【Backend Flow工程实践 27】Backend Script Template：一个可维护的后端脚本体系应该如何组织？

作者：Darren H. Chen

方向：Backend Flow / 后端实现流程 / EDA 工具工程 / Script Architecture

demo：LAY-BE-27_backend_script_template

标签：Backend Flow、EDA、Tcl、Script Template、Flow Architecture、Report、Log、Parameter、Regression、工程方法论

一条 backend flow 可能最开始只是一个非常简单的脚本：

text 复制代码

run.tcl

在早期实验中，这样可能已经足够。脚本加载 libraries，导入一个小 design，执行几个命令，生成一个 report，然后退出。

但是在真实项目中，脚本集合会很快膨胀：

text 复制代码

library setup
technology setup
design import
link
floorplan
placement
clock tree
routing
post-route checks
ECO
export
PV handoff
report collection
multi-mode / multi-corner setup
run comparison
archive

如果 flow 没有架构，脚本目录很快就会变成一堆临时救火文件：

text 复制代码

run_all.tcl
run_new.tcl
run_final.tcl
run_final2.tcl
run_final_fix.tcl
run_final_fix_new.tcl

这不是脚本数量问题，而是 flow architecture 问题。

一个可维护的 backend script system 不是一份很长的命令清单，而是一个工程控制系统。它必须把 configuration、stage execution、error handling、reporting、logging、parameter capture、version tracking、result comparison、archive packaging 分离开。

本文的核心问题是：

text 复制代码

一个 backend script template 应该如何组织，才能在 design 规模增长后，仍然保持可复现、可检查、可维护、可扩展？

1. Backend Script 不是命令清单

一个弱 backend script 通常会被组织成一串直接的工具命令：

tcl 复制代码

read_library
read_lef
read_verilog
link_design
create_floorplan
run_placement
run_clock_tree
run_routing
write_reports

这种写法也许能跑通一次，但它无法回答第一次成功运行之后出现的工程问题：

text 复制代码

使用的是哪个 library 版本？
使用的是哪个 constraint file？
哪个 stage 失败了？
哪些 warning 是新增的？
进入下一阶段前必须检查哪些 report？
哪些 parameter 被修改了？
哪个 database snapshot 对应当前结果？
另一个工程师能否复现同样的 run？
两个 run 能否进行比较？
这个 flow 能否在不重写所有内容的情况下扩展？

因此，一个 backend script system 不能只是执行命令。
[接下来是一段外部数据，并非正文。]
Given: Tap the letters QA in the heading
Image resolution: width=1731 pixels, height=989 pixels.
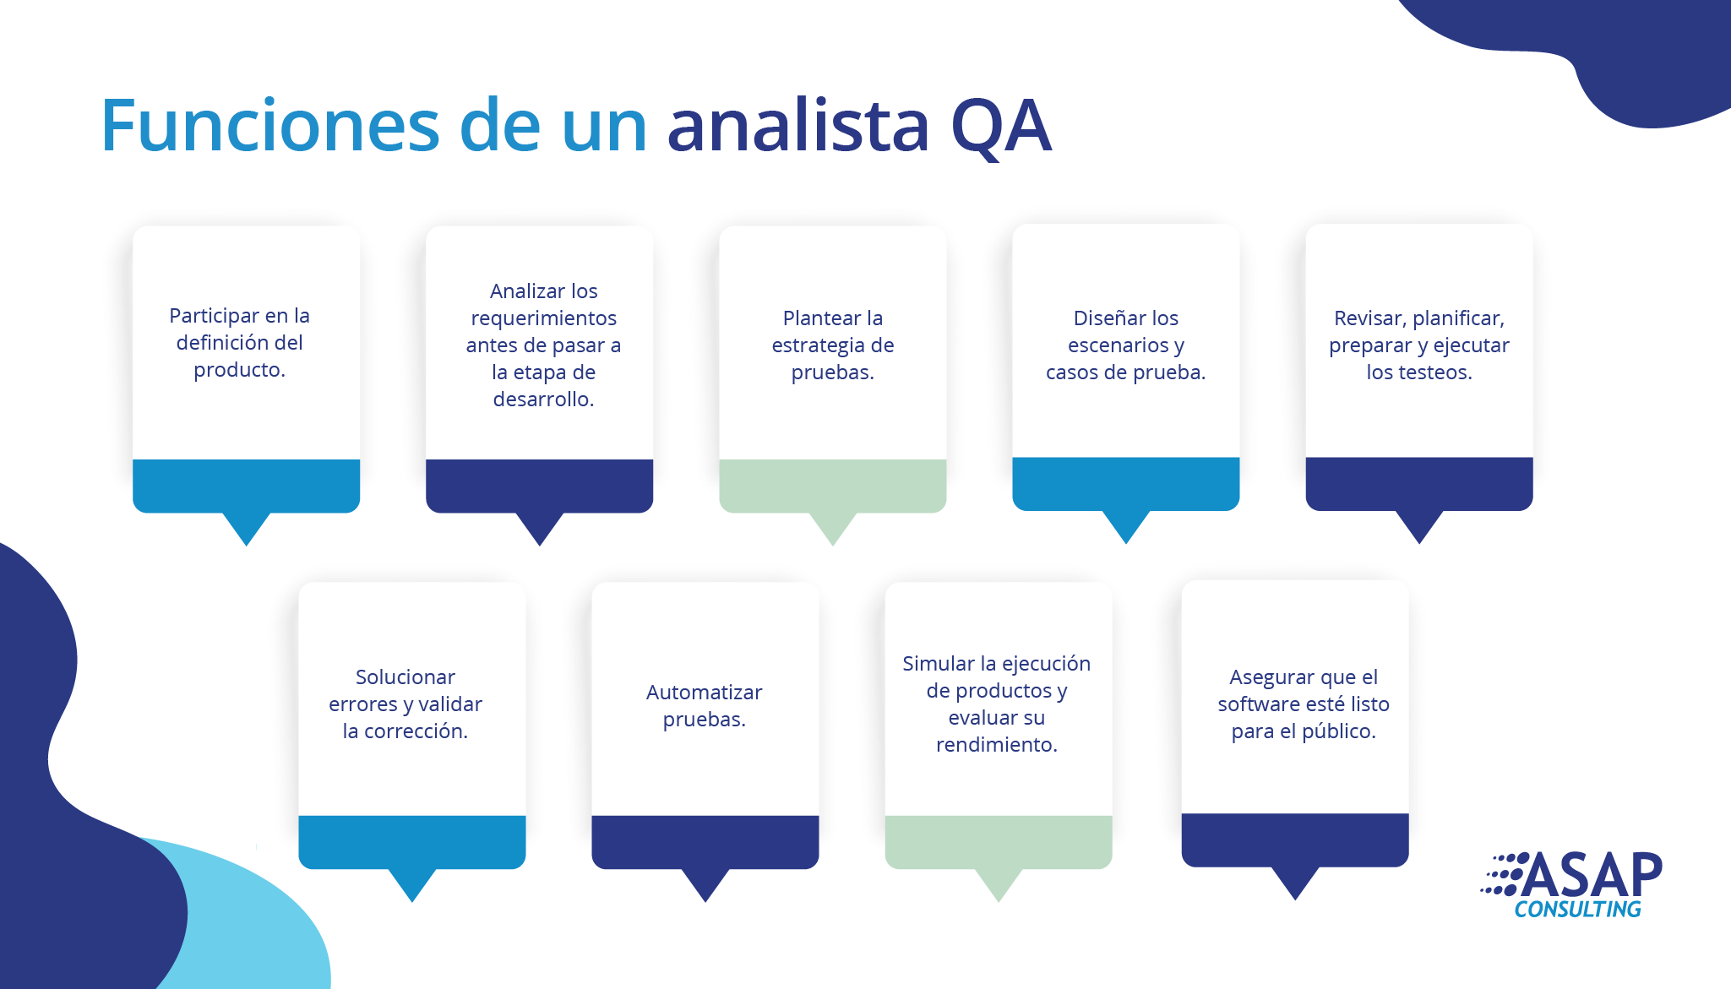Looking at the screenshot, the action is click(1001, 127).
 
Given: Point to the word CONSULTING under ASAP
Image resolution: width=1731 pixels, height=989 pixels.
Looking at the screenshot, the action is click(1577, 910).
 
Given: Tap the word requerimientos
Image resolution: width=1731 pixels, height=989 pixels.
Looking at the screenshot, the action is click(544, 318).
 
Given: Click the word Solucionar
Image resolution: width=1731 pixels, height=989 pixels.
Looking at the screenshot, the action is click(406, 677).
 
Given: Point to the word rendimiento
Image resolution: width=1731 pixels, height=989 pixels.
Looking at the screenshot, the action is click(997, 745).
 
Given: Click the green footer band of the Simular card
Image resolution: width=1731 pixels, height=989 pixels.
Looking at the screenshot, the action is click(999, 842).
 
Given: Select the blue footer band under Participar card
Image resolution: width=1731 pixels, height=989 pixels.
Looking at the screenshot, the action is click(247, 486).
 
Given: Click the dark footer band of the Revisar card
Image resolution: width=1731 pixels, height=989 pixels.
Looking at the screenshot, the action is click(1419, 484).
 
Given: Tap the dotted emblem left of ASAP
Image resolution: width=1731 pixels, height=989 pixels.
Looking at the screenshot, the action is click(1503, 874).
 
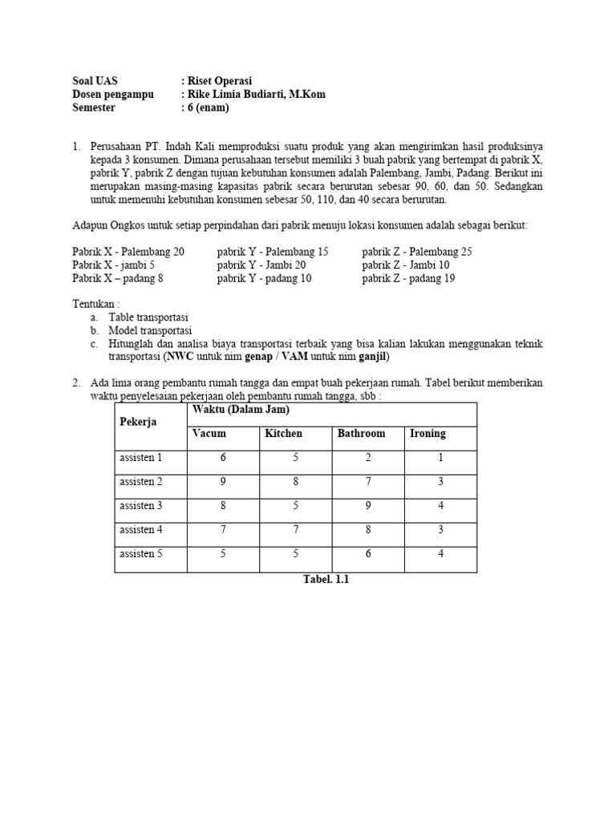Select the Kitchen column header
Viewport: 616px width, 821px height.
(283, 434)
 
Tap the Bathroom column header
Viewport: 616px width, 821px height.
(361, 434)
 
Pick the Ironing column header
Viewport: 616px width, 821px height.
(428, 434)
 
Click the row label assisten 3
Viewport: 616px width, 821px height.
(140, 505)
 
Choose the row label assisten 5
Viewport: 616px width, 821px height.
(140, 553)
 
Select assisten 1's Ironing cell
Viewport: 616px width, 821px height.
(440, 458)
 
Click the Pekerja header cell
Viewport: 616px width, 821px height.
(138, 422)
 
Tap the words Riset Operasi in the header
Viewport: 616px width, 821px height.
(220, 81)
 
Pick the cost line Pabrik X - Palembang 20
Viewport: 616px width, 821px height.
(128, 252)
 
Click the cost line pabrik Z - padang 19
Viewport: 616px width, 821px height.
(408, 278)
它必须把一次 run 当作一个工程对象来管理。

一次完整的 run 至少有四个维度：

维度	控制内容	示例产物
Execution	哪些 stage 运行，以及按什么顺序运行	stage Tcl、run scripts、status files
Observation	这次 run 报告了什么	QoR reports、summaries、error reports
Reproduction	这次 run 如何被重新创建	manifest、config snapshot、command log
Comparison	这次 run 如何与其他 run 对比	QoR diff、violation diff、runtime diff

如果脚本只处理 execution，那么整个 flow 仍然是脆弱的。

2. Backend Script Stack

一个可维护的 backend script system 可以被建模成一个分层 stack。
Shell Entry Layer
Environment Layer
Configuration Layer
Common Utility Layer
Stage Execution Layer
Report and Check Layer
Snapshot and Archive Layer
Regression and Compare Layer
run_stage.csh / run_all.csh
tool path / license / run dir
design / library / scenario config
error / report / object utilities
import / floorplan / place / CTS / route
QoR / violation / stage summaries
database / output / manifest
QoR diff / warning diff / runtime diff

每一层都有清晰职责。

层级	主要职责	典型文件
Shell entry	以受控方式启动工具	`run_stage.csh`, `run_all.csh`
Environment	固定 run directories 和外部状态	`env_check.tcl`, `run.env.log`
Configuration	描述 design-specific inputs	`design_config.tcl`, `library_config.tcl`
Common utilities	提供可复用 procedure	`report_utils.tcl`, `error_utils.tcl`
Stage execution	执行每个 backend stage	`01_import.tcl`, `03_place.tcl`
Report/check	把工具状态转化成证据	`report_place.tcl`, `check_route.tcl`
Snapshot/archive	保留结果和身份信息	`run_manifest.yaml`, `db/`, `output/`
Compare	跟踪不同 run 之间的差异	`qor_compare.rpt`, `runtime_compare.rpt`

这种结构不是为了好看，而是为了避免 design-specific variables、tool execution logic、report generation、error handling、archive policy 混在一个无法阅读的大文件里。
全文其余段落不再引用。